Darwin’s Devices

What Evolving Robots Can Teach Us About the History of Life and the Future of Technology, by John Long

Years ago, Long realized there was something fishy about robots — that is, robots could be made to be fishlike.

Director of the Interdisciplinary Robotics Research Laboratory at Vassar College in Poughkeepsie, N.Y., Long reflects on his career as a biologist who uses robots to study fish evolution. Up front, he tackles the social hazards that come with his occupation, fielding questions like, “What do robots have to do with biology?”

Though it might be true that the best model for any organism is the organism itself, Long argues that robotic devices can offer answers to difficult questions. For one thing, scientists can construct replicas of extinct animals. As Long illustrates with his early experiments tracking tail stiffness and feeding behaviors in man-made generations of robotic fish, these devices can provide clues to how real animals may have evolved.

The chapters recount Long’s quest to build better devices, starting from the early days of tinkering with a seemingly simple robotic fish called Tadros to Madeleine, a robot that can walk on land and swim. (Notably, she also holds the title for the first robot to be named after a French pastry.) Along the way there have been bumps, including struggles to build a backbone that mimics that of a real fish and finding graduate students who can withstand hours of watching video footage of robotic fish swimming.

Clearly, it’s been a labor of love for the author and his scientific collaborators. And through Long’s humor and clever descriptions, readers get a sense of how the design concepts underlying these devices — and other robotic animals — have evolved.

** Study material **
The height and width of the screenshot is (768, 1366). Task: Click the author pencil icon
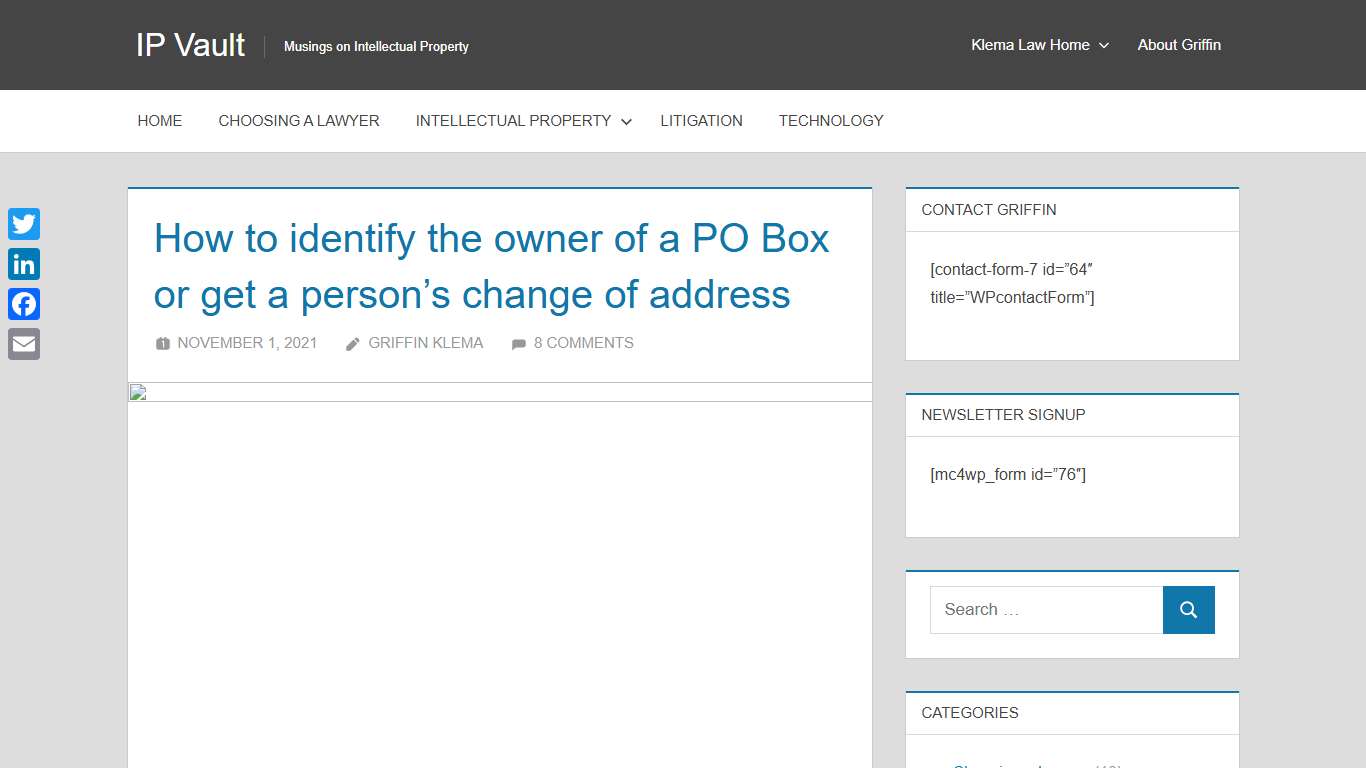[352, 343]
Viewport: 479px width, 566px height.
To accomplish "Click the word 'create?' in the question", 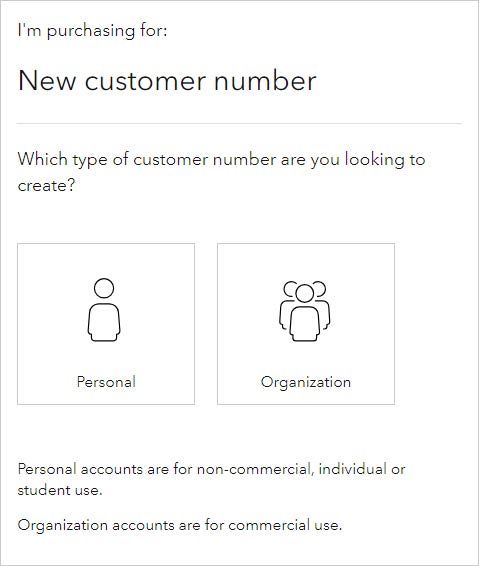I will (x=46, y=186).
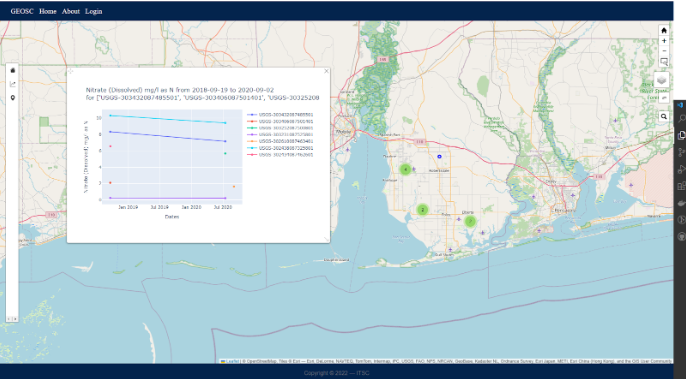Image resolution: width=687 pixels, height=385 pixels.
Task: Toggle the first USGS-303432087485501 legend trace
Action: (x=280, y=115)
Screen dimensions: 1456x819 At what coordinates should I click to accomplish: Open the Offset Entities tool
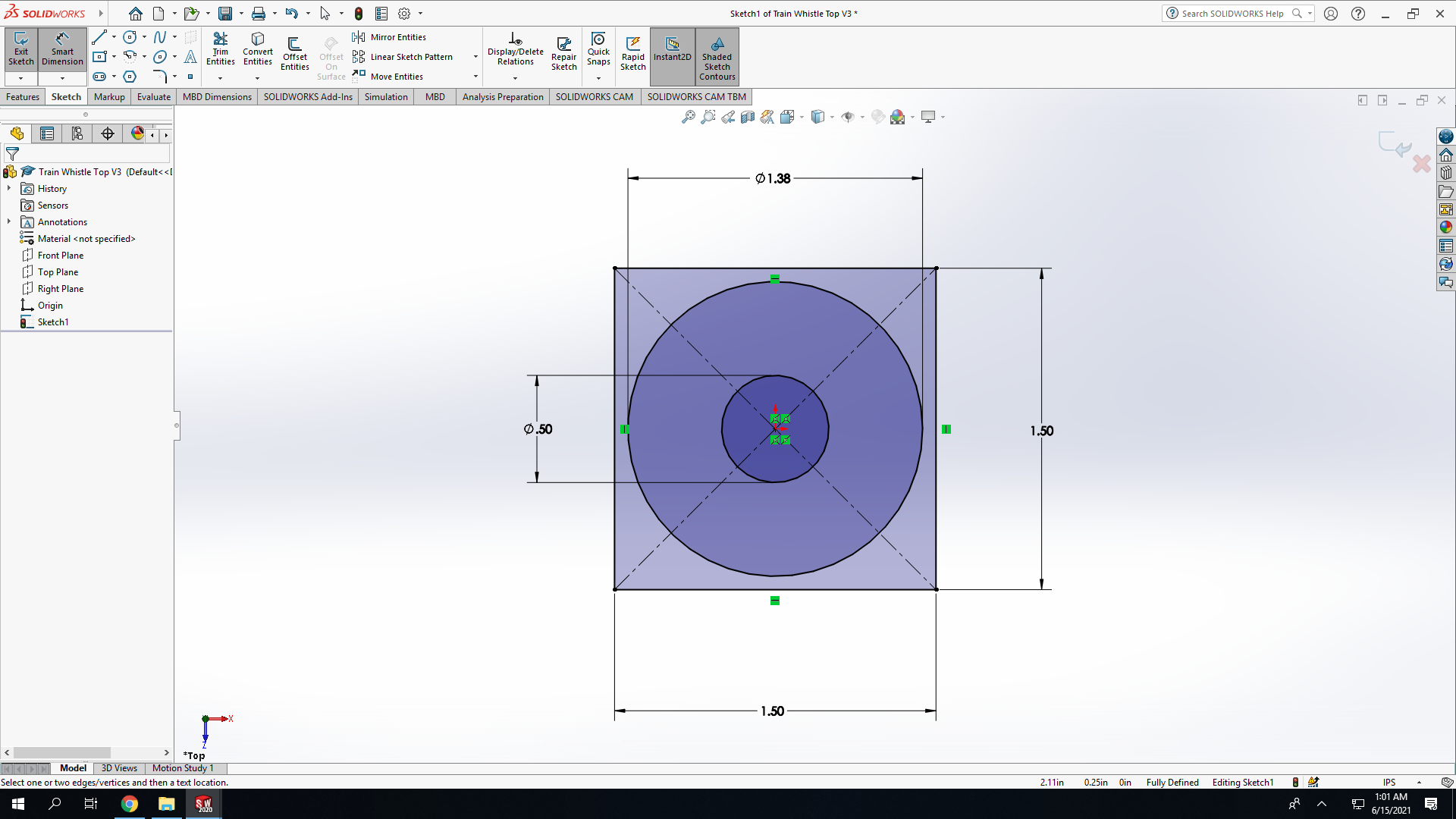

** Tasks to perform **
- A) In the book review above the records, what is the name of the robot that can walk on land and swim?
- B) Copy the book review's text between "Though it might" and "may have evolved.", inclusive.

** Your written answers **
- A) Madeleine

- B)
Though it might be true that the best model for any organism is the organism itself, Long argues that robotic devices can offer answers to difficult questions. For one thing, scientists can construct replicas of extinct animals. As Long illustrates with his early experiments tracking tail stiffness and feeding behaviors in man-made generations of robotic fish, these devices can provide clues to how real animals may have evolved.